State To Pay 97% Of Infrastructure Costs For Aisin Expansion

There was twice the good news for Crothersville at last week’s town council meeting.

In addition to learning that local industries Aisin Drivetrain and Aisin Chemical would be expanding their manufacturing business in Crothersville and adding 77 more jobs, town officials learned that a much needed secondary access road to the industrial park south of town and a rail crossing on Industrial Way would be funded nearly entirely by the Indiana Economic Development Corporation.

In all, the new road, rail crossing lights and gates, and street lighting are estimated to cost $860,000. The state announced that they would fund up to $835,000 toward the project leaving the remaining $25,000 to come from the town.

According to the town’s 2013 annual report, over $97,000 was in the Economic Development Income Tax (EDIT) fund at the start of this year. EDIT is where road repairs and construction is typically funded.

“This is incredibly good news for the town,” council president Ardell Mitchell said. “We appreciate the state and our industrial partners for stepping up to make the project happen. For Crothersville to do a nearly million dollar project for only a $25,000 contribution by the town is a no brainer for us.”

Jim Plump, executive director of Jackson County Industrial Development Corporation, told the council that much of the reason for the state to ante up more is because the Aisin companies told the state they would forego tax and training credits in order to allow additional state dollars to pay for roadway and safety for the industrial park employees.

“We are pleased to be a part of this expansion and infrastructure improvement,” said Scott Turpin, president of Aisin Drivetrain. “Crothersville has been a good relationship for us. It is a whole lot better working in a small community.”

The engineer’s preliminary design calls for Industrial Way to continue to the west and curve to the north to connect with Kovener Street.

“It is our intentions right now to make the new road for car and truck traffic only,” said Mitchell. “Semi traffic would still use the US 31 and rail crossing for access to the industrial park.”

Mitchell said he hoped to fast track the roadway project with design and initial construction in the fall of this year with completion in the spring of 2015.

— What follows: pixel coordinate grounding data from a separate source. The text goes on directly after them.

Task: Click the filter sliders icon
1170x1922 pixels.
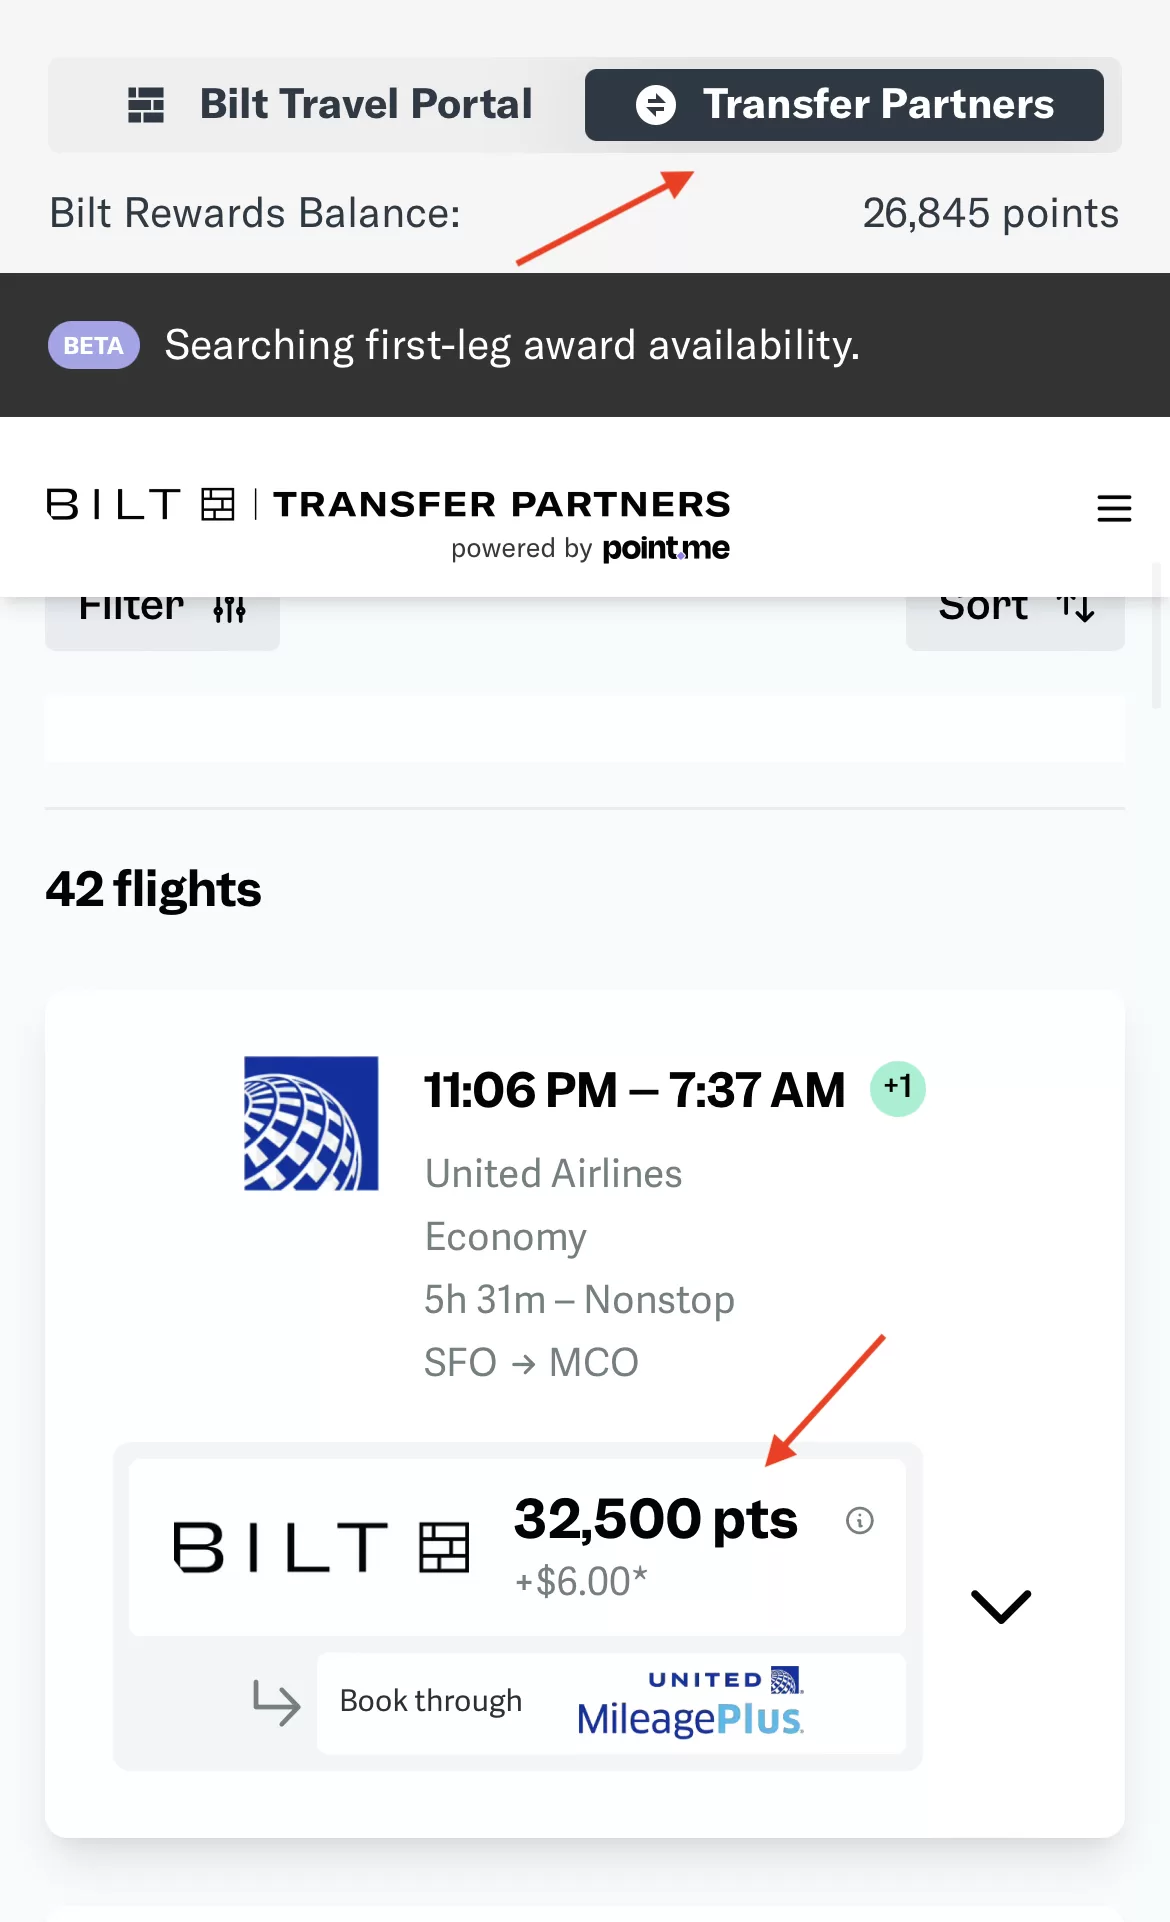Action: [x=229, y=609]
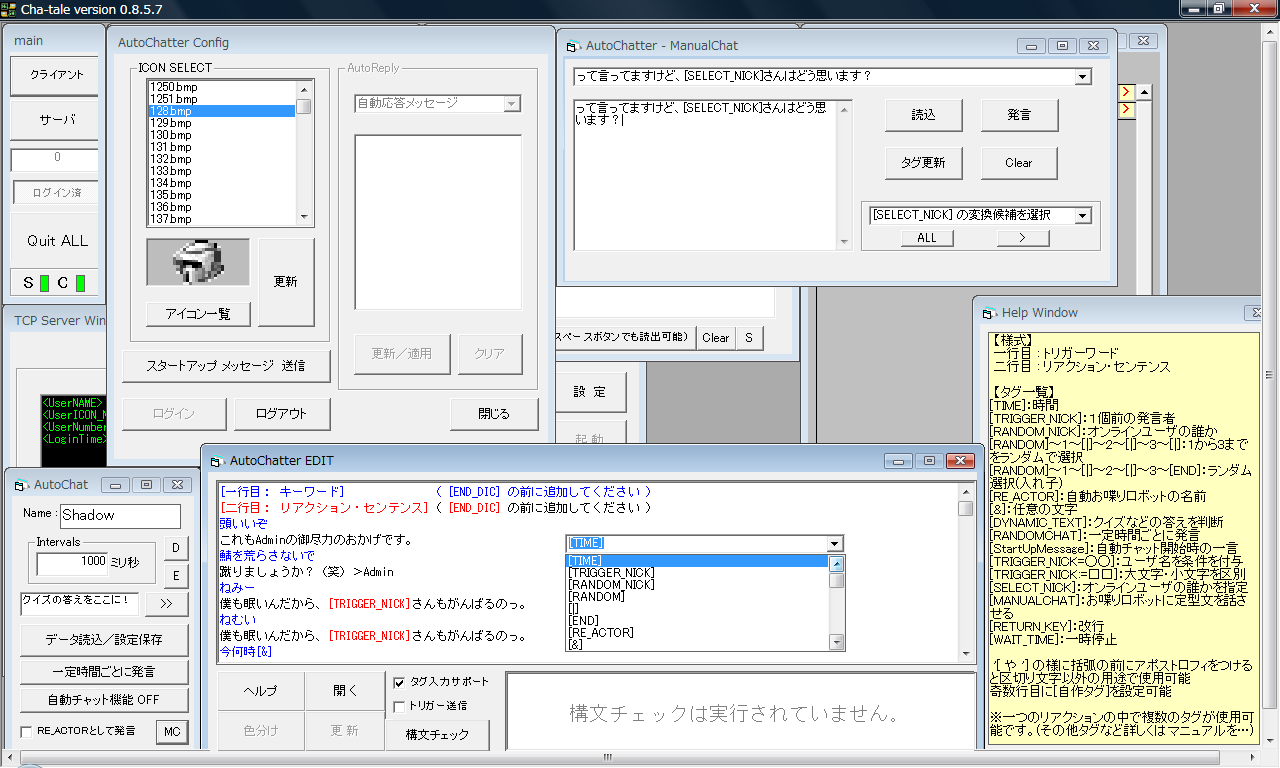Open the SELECT_NICK の変換候補を選択 dropdown
The width and height of the screenshot is (1280, 768).
coord(1082,215)
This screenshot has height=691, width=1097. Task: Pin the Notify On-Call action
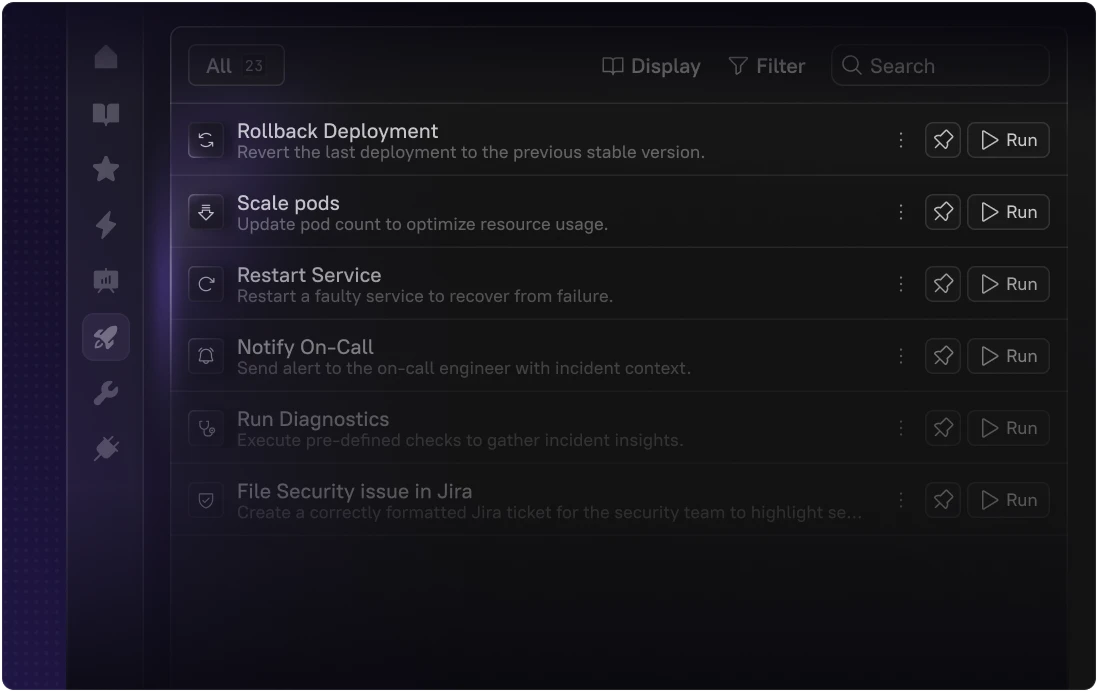pos(942,356)
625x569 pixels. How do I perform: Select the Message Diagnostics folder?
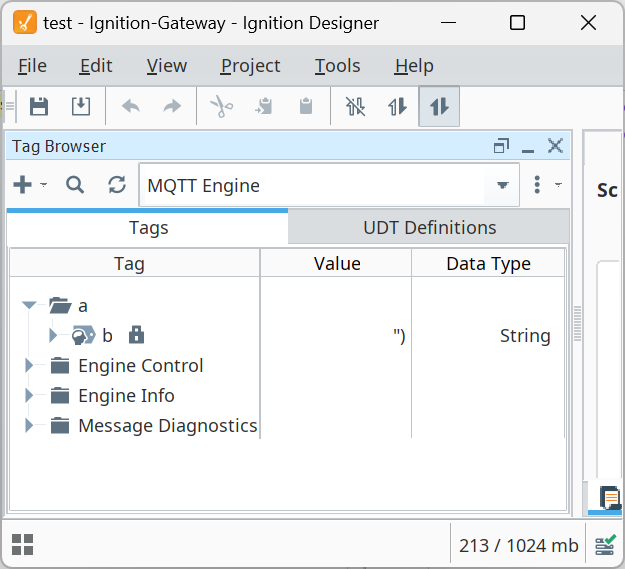(x=167, y=426)
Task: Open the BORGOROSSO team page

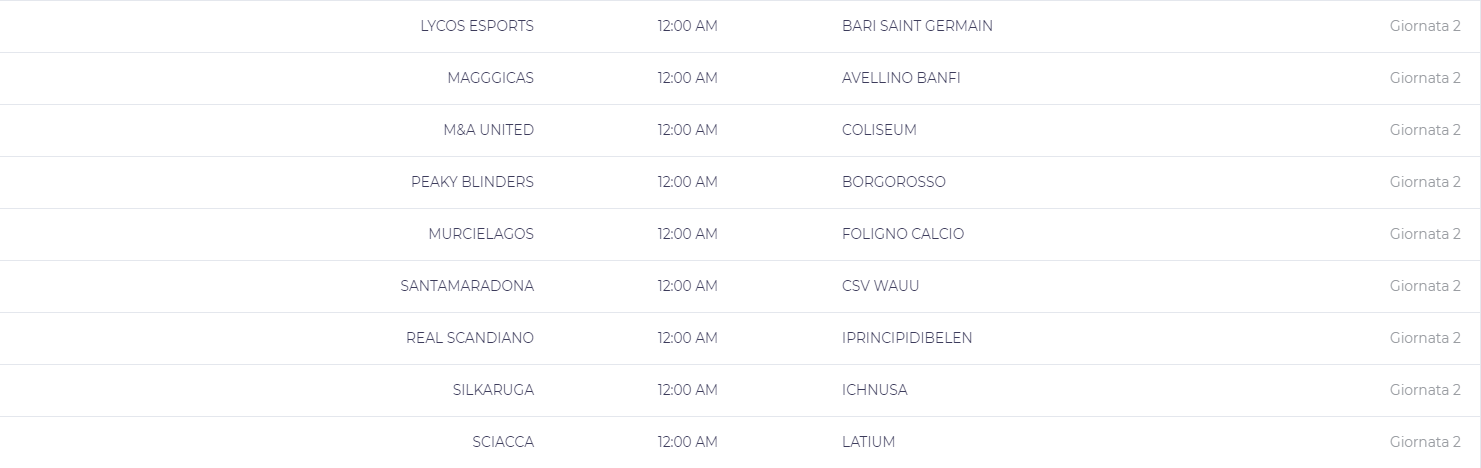Action: click(x=893, y=182)
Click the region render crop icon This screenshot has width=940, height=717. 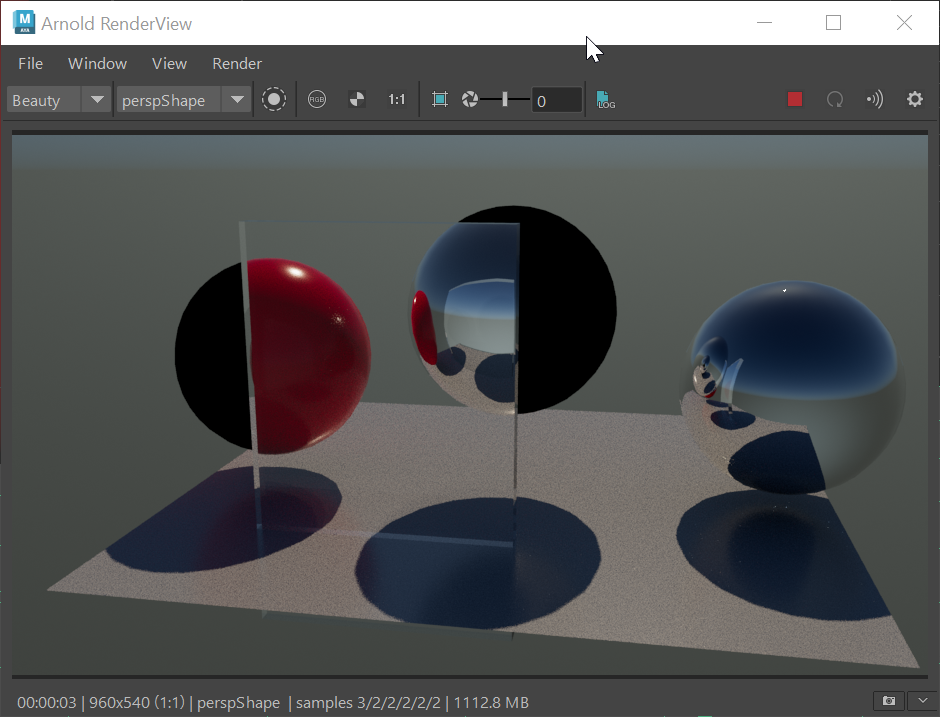(x=439, y=99)
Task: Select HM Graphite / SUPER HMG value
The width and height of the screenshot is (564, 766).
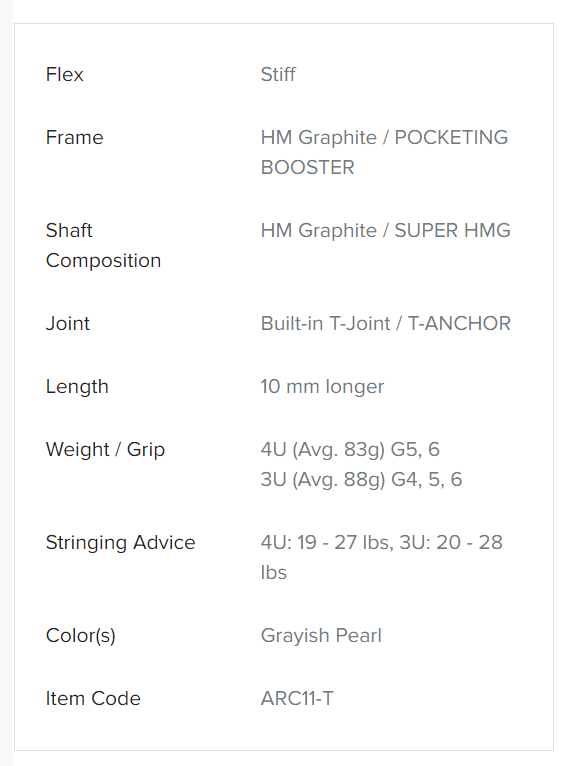Action: point(385,231)
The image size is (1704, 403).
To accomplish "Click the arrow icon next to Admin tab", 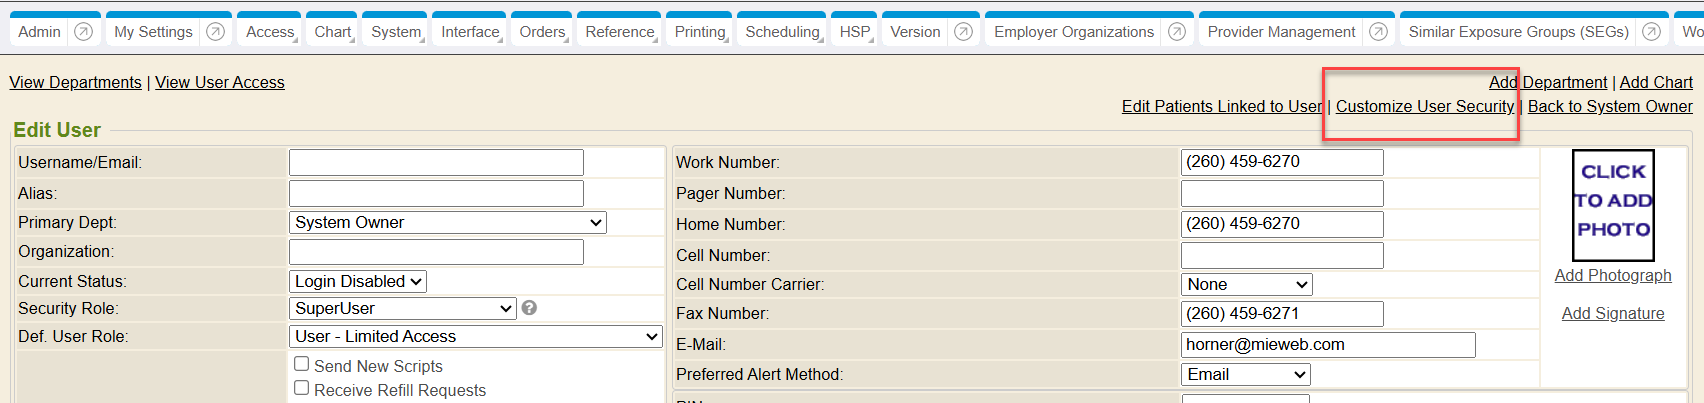I will point(84,32).
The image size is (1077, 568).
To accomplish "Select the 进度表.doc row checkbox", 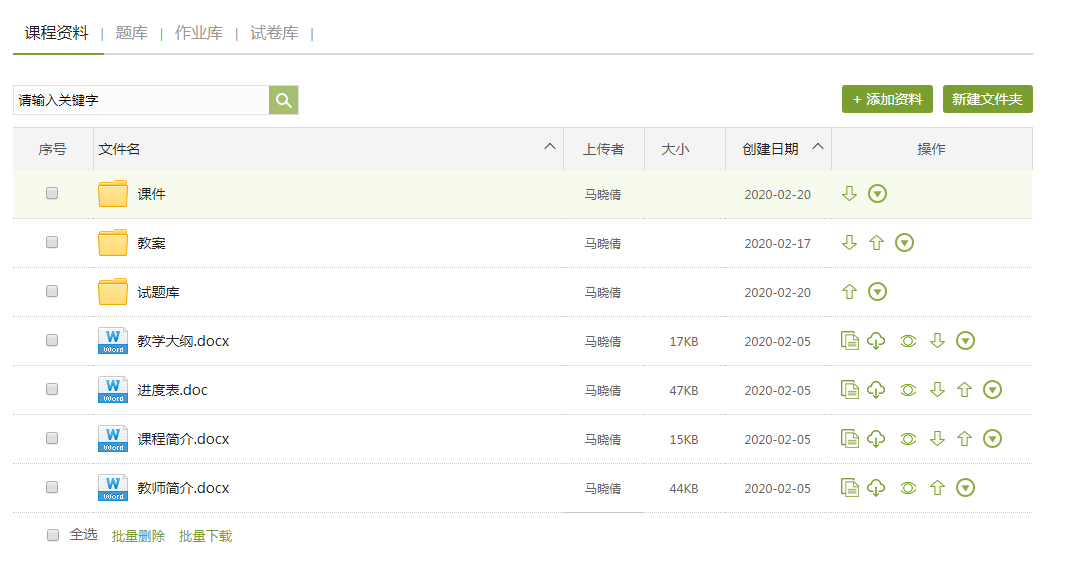I will coord(52,390).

“And we need to coordinate the crossing work with the railroad so that their welded rail improvements don’t make our crossing signal investment for naught,” said Mitchell.

In all, the Aisin expansion will bring investments in building, machinery, and IT equipment to over $44 million.

The industrial expansion and the town’s financial commitment will cause a slight delay to some planned street resurfacing projects.

In April the council had decided to look at paving Dixon Street from Kovener Street to the railroad, Main Street from US 31 to Preston Street, Marshall Drive from US 31 to Moore Street, and Bard Street from Seymour Road to Preston Street.

In light of the town’s Industrial Way expansion priority, the council opted to seek bids on the Dixon Street, Main Street and Marshall Drive re-paving and make a decision at the June council meeting.

In other matters, the council re-visited upgrading the town’s water utility meters to electronic to allow for regular monthly readings.

Winter weather— both snow cover and cold— prevented town workers from reading meters resulting in estimated bills for three months. When workers read the meters in March, April was the catch-up billing cycle which caused some residents to experience higher that usual bills which prompted complaints to town hall.

No complaints were received from residents who had lower than usual bills.

“One way to improve the regular monthly reading is to go to electronic meters,” said council president Mitchell. “In addition to regular readings— which is apparently what our residents want— we can alert consumers of water leaks more rapidly saving them some money.”

Water Utility Superintendent Chris Mains said that the electronic meters would cost over $124,000 to convert all meters.

He estimated, depending on the weather, that it currently takes 2-3 town workers 2-3 days to complete the monthly meter readings. He estimated the monthly cost to the town in wages to be around $2,400.

The council directed Mains to get current price quote for the meters and they would be prepared to take a vote on the matter in June.

In another matter, the town opened bids for re-siding and repairing the town’s barn near the water tower.

The barn has been a bit of an embarrassment for the town as it falls under the derelict and unsafe building ordinance.

“It is not good for the town to be expecting our property owners to keep up their buildings when the town is not,” said Mitchell.

Riley’s Home Improvement of Scottsburg bid $25,156 to put new metal, repair any structural issues and upgrade the electrical service.

Sam Kuehn Construction of Crothersville bid $34,781 for the metal work and $4,876 for electrical work.

Nehrt’s Construction of Crothersville bid $31,420 for replacing the barn’s metal and $4,354 for electrical work.

Crothersville Heating and Air bid $4,350 for the electrical work only.

The council agreed to review the proposals and take action on the matter at their June 3 meeting.